◆ **Data for this task**:
□ □ □

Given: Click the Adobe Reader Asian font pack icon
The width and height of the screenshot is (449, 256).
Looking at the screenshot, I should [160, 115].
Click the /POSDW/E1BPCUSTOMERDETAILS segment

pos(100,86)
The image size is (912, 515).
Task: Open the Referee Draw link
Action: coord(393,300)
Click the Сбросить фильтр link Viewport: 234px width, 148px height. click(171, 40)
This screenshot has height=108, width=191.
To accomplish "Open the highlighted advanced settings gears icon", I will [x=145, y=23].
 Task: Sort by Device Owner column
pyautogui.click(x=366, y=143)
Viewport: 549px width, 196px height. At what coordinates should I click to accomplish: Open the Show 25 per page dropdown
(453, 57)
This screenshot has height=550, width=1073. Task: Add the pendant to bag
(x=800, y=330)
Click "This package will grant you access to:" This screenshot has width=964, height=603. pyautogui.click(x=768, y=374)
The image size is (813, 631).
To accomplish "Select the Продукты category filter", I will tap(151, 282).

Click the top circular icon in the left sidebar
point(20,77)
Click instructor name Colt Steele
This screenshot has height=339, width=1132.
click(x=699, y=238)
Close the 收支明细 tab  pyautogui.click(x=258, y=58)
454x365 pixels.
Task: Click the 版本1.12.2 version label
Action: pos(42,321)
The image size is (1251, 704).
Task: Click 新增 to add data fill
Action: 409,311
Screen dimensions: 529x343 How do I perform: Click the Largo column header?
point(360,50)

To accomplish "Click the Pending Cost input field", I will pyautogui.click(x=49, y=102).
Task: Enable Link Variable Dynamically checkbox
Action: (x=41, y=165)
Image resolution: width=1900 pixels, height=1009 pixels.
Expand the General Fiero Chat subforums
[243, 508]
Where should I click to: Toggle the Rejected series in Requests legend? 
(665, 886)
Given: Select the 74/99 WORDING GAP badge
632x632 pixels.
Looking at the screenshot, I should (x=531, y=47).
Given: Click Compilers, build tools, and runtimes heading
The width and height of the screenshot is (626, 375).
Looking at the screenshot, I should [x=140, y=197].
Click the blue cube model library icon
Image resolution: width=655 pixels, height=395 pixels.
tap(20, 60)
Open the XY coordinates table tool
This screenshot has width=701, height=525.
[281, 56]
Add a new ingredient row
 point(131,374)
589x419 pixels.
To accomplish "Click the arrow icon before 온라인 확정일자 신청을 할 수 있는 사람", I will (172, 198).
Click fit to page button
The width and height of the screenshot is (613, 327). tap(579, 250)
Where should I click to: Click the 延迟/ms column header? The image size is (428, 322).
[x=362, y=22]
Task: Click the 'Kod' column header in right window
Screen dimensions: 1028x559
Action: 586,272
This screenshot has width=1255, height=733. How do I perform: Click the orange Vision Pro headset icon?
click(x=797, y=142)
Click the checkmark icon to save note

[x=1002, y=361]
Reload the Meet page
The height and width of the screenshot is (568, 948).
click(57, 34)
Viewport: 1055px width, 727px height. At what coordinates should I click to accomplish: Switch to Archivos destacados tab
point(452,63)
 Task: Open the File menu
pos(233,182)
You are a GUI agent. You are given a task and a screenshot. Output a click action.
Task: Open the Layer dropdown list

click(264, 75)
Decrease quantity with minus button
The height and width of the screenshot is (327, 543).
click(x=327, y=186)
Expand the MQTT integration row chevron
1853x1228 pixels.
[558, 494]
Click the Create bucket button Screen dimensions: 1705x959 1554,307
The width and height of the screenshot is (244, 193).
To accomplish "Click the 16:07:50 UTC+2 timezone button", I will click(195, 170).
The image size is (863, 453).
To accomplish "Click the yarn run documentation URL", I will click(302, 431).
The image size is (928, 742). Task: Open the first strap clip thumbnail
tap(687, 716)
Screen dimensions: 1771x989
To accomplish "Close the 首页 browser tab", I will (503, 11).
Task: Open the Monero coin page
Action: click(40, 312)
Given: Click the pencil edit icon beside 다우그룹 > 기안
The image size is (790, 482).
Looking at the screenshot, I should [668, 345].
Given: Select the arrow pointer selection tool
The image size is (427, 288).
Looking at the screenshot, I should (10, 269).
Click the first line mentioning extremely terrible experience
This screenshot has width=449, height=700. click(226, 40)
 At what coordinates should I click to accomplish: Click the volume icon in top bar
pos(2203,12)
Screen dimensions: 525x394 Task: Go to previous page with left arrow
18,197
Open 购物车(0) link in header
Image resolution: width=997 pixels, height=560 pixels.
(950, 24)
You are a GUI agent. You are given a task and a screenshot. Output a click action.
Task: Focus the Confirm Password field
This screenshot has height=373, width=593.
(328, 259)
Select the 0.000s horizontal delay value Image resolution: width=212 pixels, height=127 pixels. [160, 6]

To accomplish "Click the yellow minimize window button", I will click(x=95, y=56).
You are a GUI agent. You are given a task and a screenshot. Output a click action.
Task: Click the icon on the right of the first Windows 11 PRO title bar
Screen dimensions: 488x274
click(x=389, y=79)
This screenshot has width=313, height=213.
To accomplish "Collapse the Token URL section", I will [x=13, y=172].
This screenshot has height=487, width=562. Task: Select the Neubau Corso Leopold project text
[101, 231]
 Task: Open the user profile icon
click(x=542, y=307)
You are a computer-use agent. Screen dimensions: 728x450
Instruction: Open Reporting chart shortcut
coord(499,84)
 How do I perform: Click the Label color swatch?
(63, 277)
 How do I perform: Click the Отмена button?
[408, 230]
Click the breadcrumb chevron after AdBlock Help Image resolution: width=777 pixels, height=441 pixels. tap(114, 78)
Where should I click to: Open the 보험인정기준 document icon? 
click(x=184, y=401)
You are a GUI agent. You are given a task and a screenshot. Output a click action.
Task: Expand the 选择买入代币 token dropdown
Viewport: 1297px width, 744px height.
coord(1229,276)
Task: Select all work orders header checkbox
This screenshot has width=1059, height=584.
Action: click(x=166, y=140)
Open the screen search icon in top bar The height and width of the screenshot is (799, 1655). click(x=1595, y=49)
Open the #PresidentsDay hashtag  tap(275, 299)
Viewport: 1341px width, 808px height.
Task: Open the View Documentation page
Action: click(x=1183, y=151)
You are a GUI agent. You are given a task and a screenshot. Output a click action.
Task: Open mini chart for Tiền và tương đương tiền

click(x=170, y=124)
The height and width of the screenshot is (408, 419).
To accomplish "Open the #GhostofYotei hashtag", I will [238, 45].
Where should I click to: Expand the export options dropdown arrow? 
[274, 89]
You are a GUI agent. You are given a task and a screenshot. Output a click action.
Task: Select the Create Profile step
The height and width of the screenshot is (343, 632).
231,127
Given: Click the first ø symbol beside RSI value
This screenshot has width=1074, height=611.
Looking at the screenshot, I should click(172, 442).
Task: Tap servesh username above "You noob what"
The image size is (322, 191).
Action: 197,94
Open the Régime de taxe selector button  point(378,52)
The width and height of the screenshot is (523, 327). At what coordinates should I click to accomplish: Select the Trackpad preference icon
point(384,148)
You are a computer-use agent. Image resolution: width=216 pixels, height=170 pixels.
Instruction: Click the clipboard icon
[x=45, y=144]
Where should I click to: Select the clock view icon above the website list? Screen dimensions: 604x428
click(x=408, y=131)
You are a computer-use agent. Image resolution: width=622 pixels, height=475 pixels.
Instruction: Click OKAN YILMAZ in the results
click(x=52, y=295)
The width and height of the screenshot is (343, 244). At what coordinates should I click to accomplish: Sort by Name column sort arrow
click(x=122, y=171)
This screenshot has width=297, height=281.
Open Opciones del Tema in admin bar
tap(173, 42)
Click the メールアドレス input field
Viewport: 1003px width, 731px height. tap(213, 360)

□ □ □

◆ **Work to do**: Rewrite the entries from the line containing "Given: Click the first" through the end, swapping "Trackpad" for "Touchpad" and keeping every other part the same.

◆ **Exercise response**:
Given: Click the first ø symbol beside RSI value
This screenshot has width=1074, height=611.
Looking at the screenshot, I should click(172, 442).
Task: Tap servesh username above "You noob what"
The image size is (322, 191).
Action: 197,94
Open the Régime de taxe selector button  point(378,52)
The width and height of the screenshot is (523, 327). At what coordinates should I click to accomplish: Select the Touchpad preference icon
point(384,148)
You are a computer-use agent. Image resolution: width=216 pixels, height=170 pixels.
Instruction: Click the clipboard icon
[x=45, y=144]
Where should I click to: Select the clock view icon above the website list? Screen dimensions: 604x428
click(x=408, y=131)
You are a computer-use agent. Image resolution: width=622 pixels, height=475 pixels.
Instruction: Click OKAN YILMAZ in the results
click(x=52, y=295)
The width and height of the screenshot is (343, 244). At what coordinates should I click to accomplish: Sort by Name column sort arrow
click(x=122, y=171)
This screenshot has width=297, height=281.
Open Opciones del Tema in admin bar
tap(173, 42)
Click the メールアドレス input field
Viewport: 1003px width, 731px height. tap(213, 360)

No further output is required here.